Prebiotics are a type of fibre which are the preferred food source for the bacteria in our guts associated with positive health benefits. Treatment with prebiotics has been found to decrease symptoms in 58% of people suffering from IBS (8). Prebiotic fibre occurs naturally in many foods such as garlic, onions, bananas and legumes and increasing overall fibre intake has many beneficial health benefits, with most people not currently meeting the minimum recommended daily amount of 30g for adults (9). Increasing fibre intake should be done very gradually to avoid a worsening of symptoms and with the support of a nutritionist or dietician.

Probiotics

Probiotics are live micro-organisms found in cultured and fermented foods such as aged cheese, yoghurt and pickles such as kimchi and sauerkraut. It is thought that by consuming probiotics you can change the diversity of the microbiome, increasing the quantities of beneficial bacteria. Probiotics have been widely studied in conjunction with IBS with variable results (8). At the moment there are no recommendations in regards to specific strains to treat IBS, but it is an exciting area for future research.

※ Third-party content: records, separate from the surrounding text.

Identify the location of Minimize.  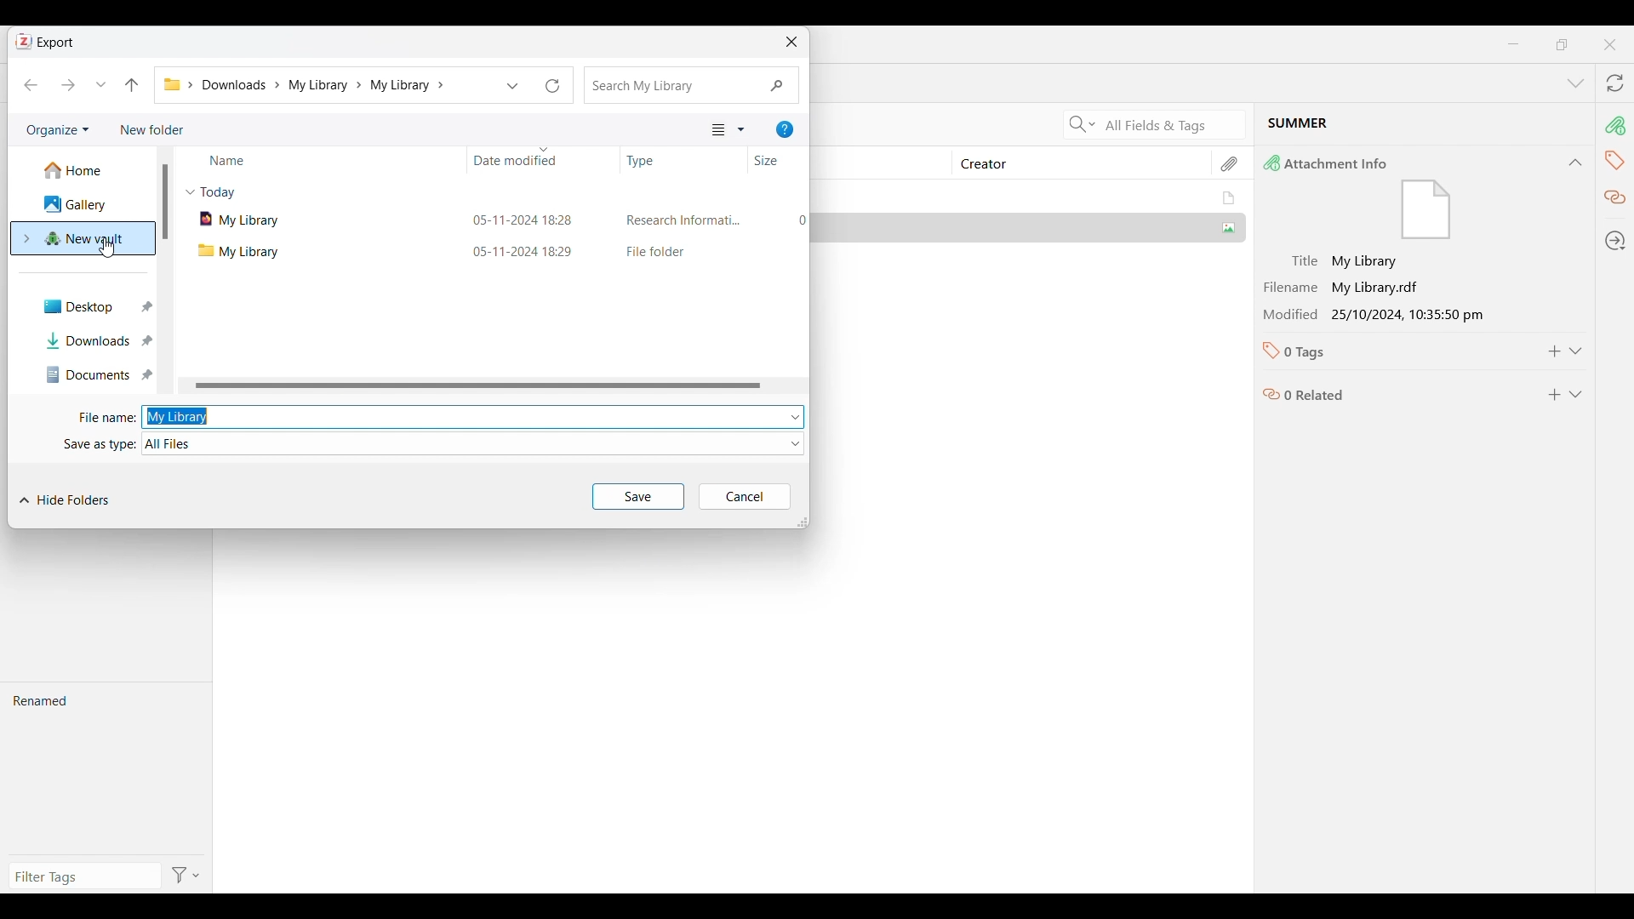
(1512, 43).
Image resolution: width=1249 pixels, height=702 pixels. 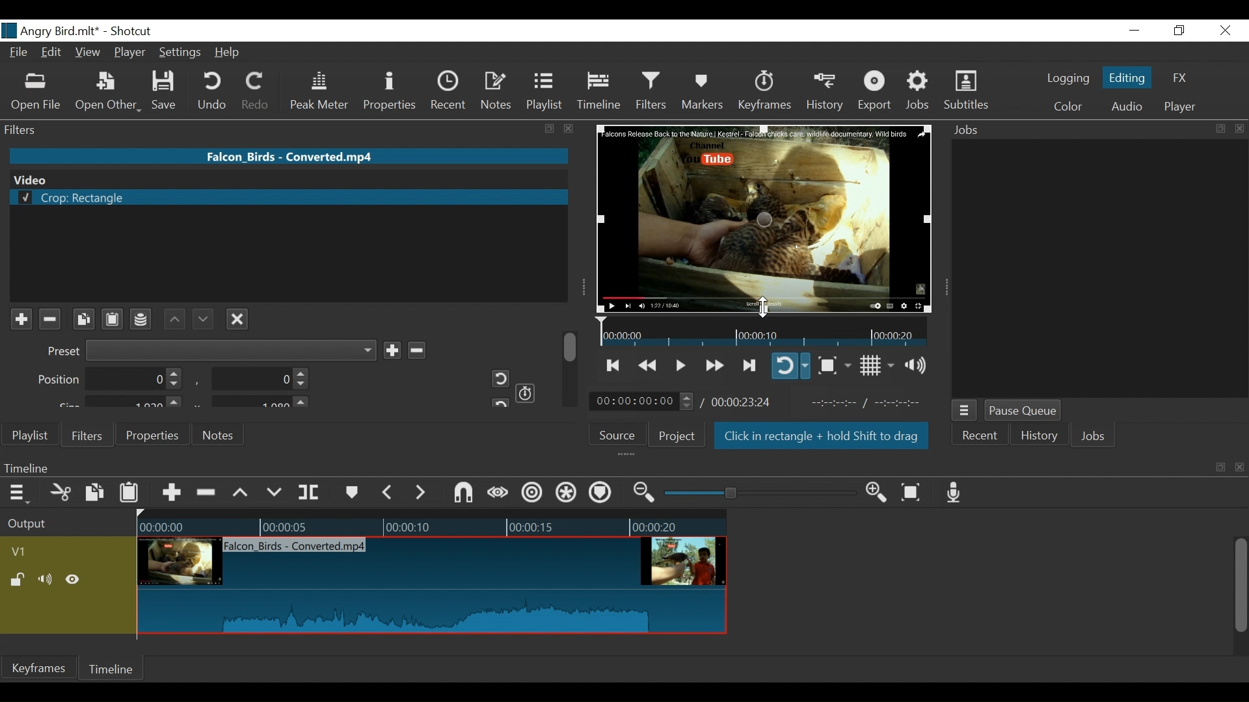 I want to click on Current Duration, so click(x=642, y=401).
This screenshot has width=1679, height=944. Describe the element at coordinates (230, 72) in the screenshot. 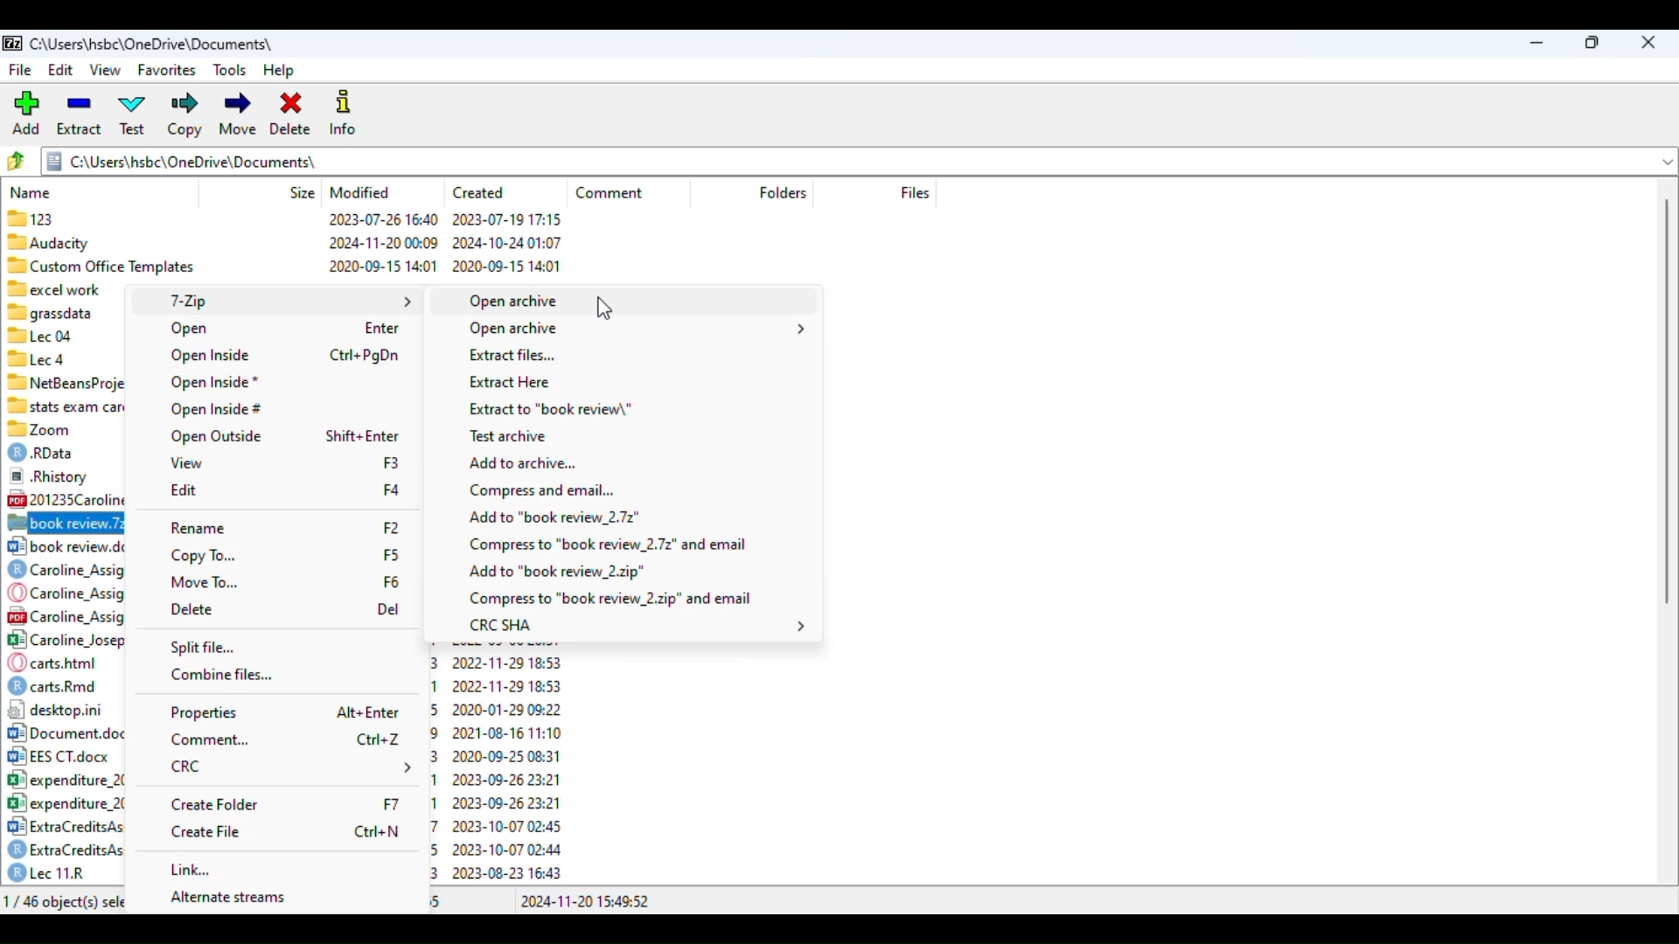

I see `tools` at that location.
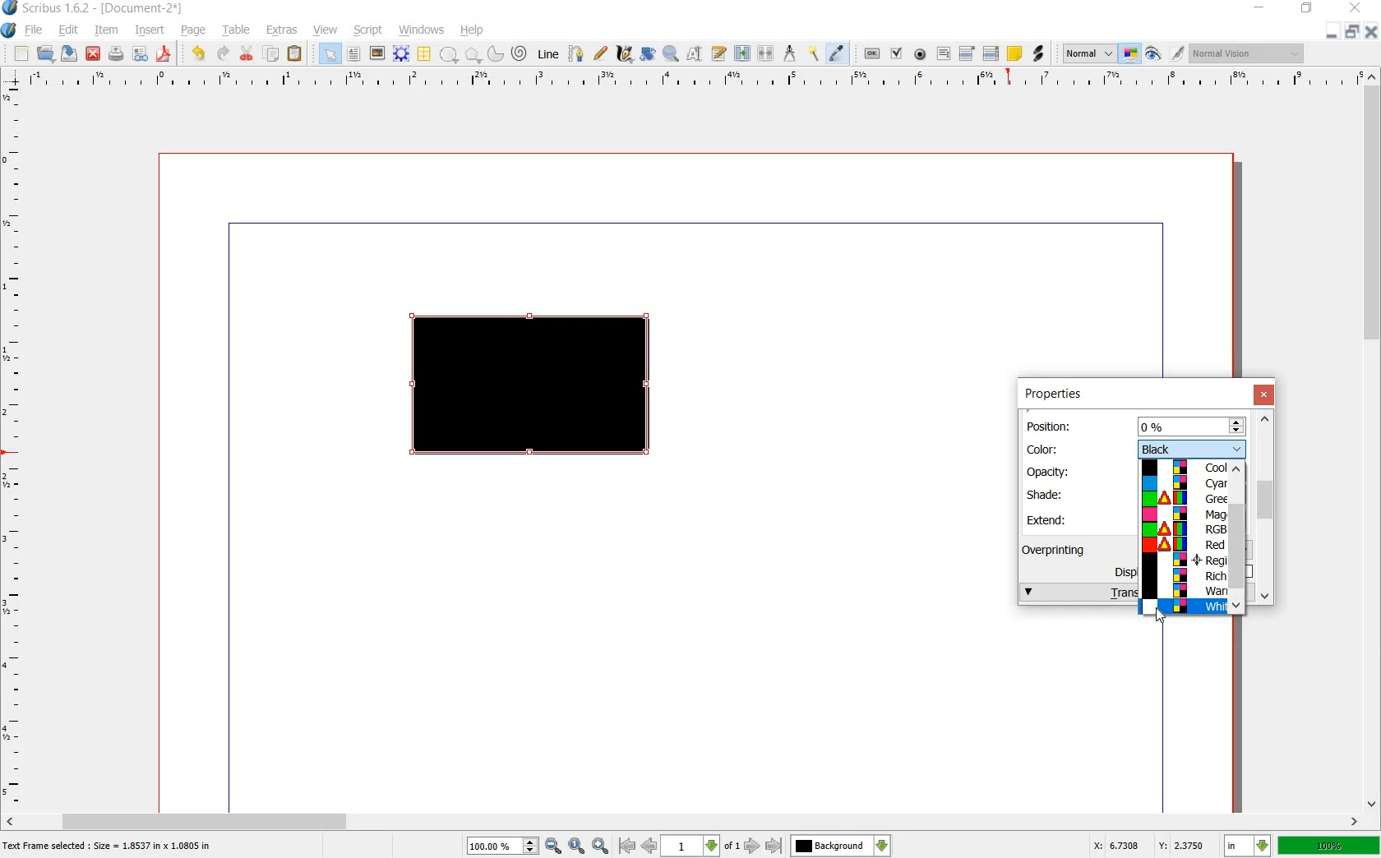  What do you see at coordinates (624, 53) in the screenshot?
I see `calligraphic line` at bounding box center [624, 53].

Managing Stress and Anxiety

Due to the complex interactions between the gut and the mind, learning how to manage stressful situations and deal with anxiety in a positive way may also help with decreasing symptoms (10) (11). The following methods may be worth considering as part of a holistic approach to managing your IBS:

  • Yoga
  • Meditation
  • Cognitive Behavioural Therapy
  • Hypnotherapy

In summary, although there is a lot of exciting research taking place, there is currently no one treatment that has been found to work effectively for everyone suffering with IBS. Working with a qualified health professional will help you to tailor a treatment plan that supports your individual needs. Before changing any aspect of your diet, you should always consult with a registered health professional such as a nutritionist, dietician or your GP.

Author BIO

This article has been written by Thrive Panel Nutritionist Helen Morris, a Registered Associate Nutritionist at rndnutrition.co.uk a food and nutrition consultancy specialising in gut health.

References:

(1) Ford, A. C. (2017). Irritable bowel syndrome. N. Engl. J. Med. 376, 2566–2578. (2) National Institute for Healthcare Excellence (2017). https://www.nice.org.uk/guidance/cg61/chapter/1-Recommendations#diagnosis-of-ibs. (3) Menees, S. (2018). The gut microbiome and irritable bowel syndrome. F1000 Research, 7, F1000 Faculty Rev-1029. 10.12688/f1000research.14592.1 (4) Pimentel, M. (2000). Eradication of small intestinal bacterial overgrowth reduces symptoms of irritable bowel syndrome. The American Journal of Gastroenterology, 95(12), 3503-3506. (6) Aguilera-Lizarraga, J (2021). Local immune response to food antigens drives meal-induced abdominal pain. Nature. https://doi.org/10.1038/s41586-020-03118-2. (7) Monash University Australia (2021). https://www.monashfodmap.com/. (8) Whelan, K (2011). Probiotics and prebiotics in the management of irritable bowel syndrome, Current Opinion in Clinical Nutrition and Metabolic Care:  Medicine,14 (6), 581-587. (9) British Nutrition Foundation (2021) https://www.nutrition.org.uk/nutritionscience/nutrients-food-and-ingredients/dietary-fibre.html. (10) Everitt H.A. (2019). Assessing telephone-delivered cognitive–behavioural therapy (CBT) and web-delivered CBT versus treatment as usual in irritable bowel syndrome (ACTIB): a multicentre randomised trial. Gut [68:16]13-1623. (11) Schumann, D. (2016). Effect of Yoga in the Therapy of Irritable Bowel Syndrome: A Systematic Review. Clinical Gastroenterology and Hepatology, 14 (12), 1720-1731.